Hiergegen richtet sich die Revision des FA, mit der die Verletzung formellen Rechts gerügt wird. Das FA meint, das FG sei verpflichtet gewesen, über die Höhe der steuerfrei gezahlten Auslösung Beweis zu erheben (§ 76 FGO). Denn es, das FA, habe die Höhe der steuerfrei gezahlten Auslösung anhand der vom Kläger vorgelegten Verdienstübersichten ordnungsgemäß ermittelt. Dies sei aus den Lohnsteuerakten eindeutig hervorgegangen. Wenn nun der Kläger im Klageverfahren behauptet habe, seine Angaben wegen der geringeren Höhe seien richtig, er könne aber keine Verdienstübersichten mehr vorlegen, so hätte das FG von Amts wegen den tatsächlichen Sachverhalt ermitteln und die entsprechenden Beweismittel beschaffen müssen. Dies hätte durch Nachfrage beim damaligen Arbeitgeber des Klägers, der nach § 93 AO 1977 zur Auskunft verpflichtet sei, ohne weiteres erfolgen können. Das tatsächliche Vorgehen des FG (Rückschluß aus den Verdienstübersichten 1979) sei demgegenüber keine ordnungsgemäße Beweiserhebung. Wie sich aufgrund einer nachträglichen Anfrage des FA beim Arbeitgeber des Klägers ergeben habe, habe die steuerfrei gezahlte Auslösung tatsächlich 12 852 DM betragen. Hierzu werde auf die im Verfahren über die Beschwerde wegen Nichtzulassung der Revision vorgelegten Fotokopien der Verdienstbescheinigungen 1 bis 13 für 1977 verwiesen.

 

Entscheidungsgründe

Die Revision ist begründet. Sie führt zur Aufhebung der Vorentscheidung und zur Zurückverweisung der Sache an das FG.
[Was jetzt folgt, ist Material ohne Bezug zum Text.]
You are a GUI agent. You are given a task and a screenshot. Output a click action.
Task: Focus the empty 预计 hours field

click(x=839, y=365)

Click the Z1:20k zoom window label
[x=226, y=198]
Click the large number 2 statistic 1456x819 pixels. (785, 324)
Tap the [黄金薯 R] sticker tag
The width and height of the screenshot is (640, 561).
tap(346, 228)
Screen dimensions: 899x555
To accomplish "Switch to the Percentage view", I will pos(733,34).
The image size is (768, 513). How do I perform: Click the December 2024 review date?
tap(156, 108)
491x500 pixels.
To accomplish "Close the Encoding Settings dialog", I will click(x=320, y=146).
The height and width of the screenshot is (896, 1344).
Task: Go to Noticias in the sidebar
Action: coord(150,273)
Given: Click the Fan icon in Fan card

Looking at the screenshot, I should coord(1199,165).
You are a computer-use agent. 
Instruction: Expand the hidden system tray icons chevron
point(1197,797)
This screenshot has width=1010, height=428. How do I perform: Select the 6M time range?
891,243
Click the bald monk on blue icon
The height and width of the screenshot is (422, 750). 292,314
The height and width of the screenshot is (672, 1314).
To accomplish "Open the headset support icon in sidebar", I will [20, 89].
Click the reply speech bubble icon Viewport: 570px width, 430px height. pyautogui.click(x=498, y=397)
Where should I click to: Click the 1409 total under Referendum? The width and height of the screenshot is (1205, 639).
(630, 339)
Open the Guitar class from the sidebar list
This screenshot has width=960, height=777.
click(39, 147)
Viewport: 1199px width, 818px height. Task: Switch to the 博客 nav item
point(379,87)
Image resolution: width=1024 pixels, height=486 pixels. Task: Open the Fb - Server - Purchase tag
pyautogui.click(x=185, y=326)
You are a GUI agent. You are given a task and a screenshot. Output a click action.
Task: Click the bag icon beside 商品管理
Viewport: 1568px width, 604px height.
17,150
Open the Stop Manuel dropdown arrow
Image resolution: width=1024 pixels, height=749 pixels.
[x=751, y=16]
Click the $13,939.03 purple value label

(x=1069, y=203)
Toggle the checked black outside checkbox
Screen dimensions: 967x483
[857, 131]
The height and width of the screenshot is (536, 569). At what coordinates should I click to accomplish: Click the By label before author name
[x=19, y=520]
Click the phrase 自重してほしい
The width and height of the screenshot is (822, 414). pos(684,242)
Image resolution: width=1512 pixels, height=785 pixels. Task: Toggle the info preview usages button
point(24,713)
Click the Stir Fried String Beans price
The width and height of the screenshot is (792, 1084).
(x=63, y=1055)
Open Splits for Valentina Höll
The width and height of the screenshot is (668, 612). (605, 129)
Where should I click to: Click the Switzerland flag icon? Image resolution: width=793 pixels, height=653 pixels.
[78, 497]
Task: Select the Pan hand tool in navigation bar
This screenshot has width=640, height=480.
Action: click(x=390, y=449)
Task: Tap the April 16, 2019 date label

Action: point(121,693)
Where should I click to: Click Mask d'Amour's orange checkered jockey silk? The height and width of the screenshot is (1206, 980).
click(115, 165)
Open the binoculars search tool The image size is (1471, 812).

1. Da die Revision nur auf einen Verfahrensmangel gestützt ist, hat der Senat die materielle Richtigkeit des finanzgerichtlichen Urteils nicht zu prüfen (vgl. Tipke/Kruse, Abgabenordnung-Finanzgerichtsordnung, 11. Aufl., § 118 FGO Anm. 66, m.w.N.). Ob die Möglichkeit der Nachforderung überhaupt bestand und ob der angefochtene zweite Nachforderungsbescheid - sei es gemäß § 173 AO 1977, wie das FA meint, sei es nach § 174 Abs. 2 AO 1977, wie das FG meint - ergehen durfte, bleibt deshalb unerörtert.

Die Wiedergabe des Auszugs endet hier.